As for the scaling driver, the more I think about it, I don’t think it will make a big difference, if any, to system responsiveness. It shouldn’t, really. What it could do, however, is make the thing more efficient without losing performance. I mean, the boosting behavior is as it should anyway, it shoots up to 4.4GHz like it should, that’s not gonna change. But yeah, more efficiency would be nice.
So it’s not just me. Ok, at its worst (so when the powersave governor was also forced) it would take like 5 seconds sometimes, but as it is now it takes 2-3 seconds to open these same apps. The difference in CPU shouldn’t be anything dramatic. Mine is higher end, yes, but yours is Zen 3, so I guess for single threaded everyday tasks they should be pretty much the same. We aren’t talking about heavy massively multithreaded workloads here.
Right now I’m contemplating using preload. Maybe if that can keep the right apps (my most used ones) cached in memory it would make the system snappy enough. I’ll probably give it a go.
EDIT : I tried all sorts of stuff and the amd pstate driver seems to be completely missing. Among others I tried blacklisting the acpi_cpufreq driver and that worked, it disappeared, but it loaded nothing in its place. I tried modprobing the amd_pstate driver and it returned a message saying that there’s no such module in the kernel (that’s on 3 different kernels mind you, Zen, Xanmod and znver2). I also tried enabling pstate shared memory but that changed nothing either. Seems like it’s impossible to get it to work without explicit CPPC support from the BIOS. FFS Asus, get your sh!t together.
Yeah, it’s not like it’s unbearable as is. When it’s using the schedutil or ondemand governors it’s fine. It’s just frustrating when it’s inconsistent. Some apps will open instantly, others will take their sweet time. Oh well, could be worse, could be stuck using only Windows.
Also, these new AMD CPUs are amazing. I have a 5900X in my desktop and it chews through everything even though it’s not the latest and greatest, and it absolutely curbstomps a friend’s 10900K. That said, another friend has bought a new PC with a 7800X3D in it. I don’t know what it is, but that system is so snappy I couldn’t believe it. Makes my PC look like a slouch. Even on his bloated Windows 11 installed, you click on something and it’s open instantly, like, by the time you “unclick” the mouse the app is open. Mine’s fast too, but nothing like that. Makes me excited. I’m probably skipping Zen 4 because finances are tight right now, but when things improve I’m for sure upgrading. I am especially interested in AMD’s rumored high end laptop APUs that have hybrid Zen 5 CPUs and big integrated GPUs (rumors say 40CUs of RDNA 3.5, for comparison their highest end 7900XTX has 96 CUs). These would make killer Linux laptops methinks.
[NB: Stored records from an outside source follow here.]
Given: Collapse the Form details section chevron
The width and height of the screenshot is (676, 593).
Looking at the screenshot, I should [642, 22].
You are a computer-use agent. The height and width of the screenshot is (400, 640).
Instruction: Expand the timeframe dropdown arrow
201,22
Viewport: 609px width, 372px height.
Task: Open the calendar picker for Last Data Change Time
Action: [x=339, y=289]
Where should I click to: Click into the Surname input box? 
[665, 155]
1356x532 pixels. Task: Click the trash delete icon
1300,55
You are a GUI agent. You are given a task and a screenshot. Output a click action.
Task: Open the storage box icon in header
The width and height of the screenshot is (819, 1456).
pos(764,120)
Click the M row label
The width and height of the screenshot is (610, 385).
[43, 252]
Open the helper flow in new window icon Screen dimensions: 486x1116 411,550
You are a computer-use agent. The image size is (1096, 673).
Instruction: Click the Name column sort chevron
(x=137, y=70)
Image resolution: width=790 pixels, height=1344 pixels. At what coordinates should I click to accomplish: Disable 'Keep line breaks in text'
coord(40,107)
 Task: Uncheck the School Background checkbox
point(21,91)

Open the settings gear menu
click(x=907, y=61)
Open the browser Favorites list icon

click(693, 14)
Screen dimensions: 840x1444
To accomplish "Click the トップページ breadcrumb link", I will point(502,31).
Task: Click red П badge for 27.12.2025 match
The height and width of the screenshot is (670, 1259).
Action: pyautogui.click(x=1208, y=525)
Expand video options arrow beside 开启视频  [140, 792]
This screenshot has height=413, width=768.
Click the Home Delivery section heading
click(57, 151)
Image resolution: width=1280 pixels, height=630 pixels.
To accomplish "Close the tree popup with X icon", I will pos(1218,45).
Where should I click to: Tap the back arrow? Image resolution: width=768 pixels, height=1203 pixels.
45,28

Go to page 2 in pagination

Oh yeah, right, I had forgotten about that. The 5500U and 5700U are “Zen 2+” or straight up Zen 2 and it’s the 5600U and 5800U that are Zen 3. So yeah, I’m a bit higher end, but it still shouldn’t really matter for day to day tasks. I’m quite sure these delays are software related, as KDE on the same machine did everything instantly. Too bad I prefer Gnome on the small screen and with the touchpad. I mean, I could probably make KDE do the same things, but I want to give Gnome another chance after all these years.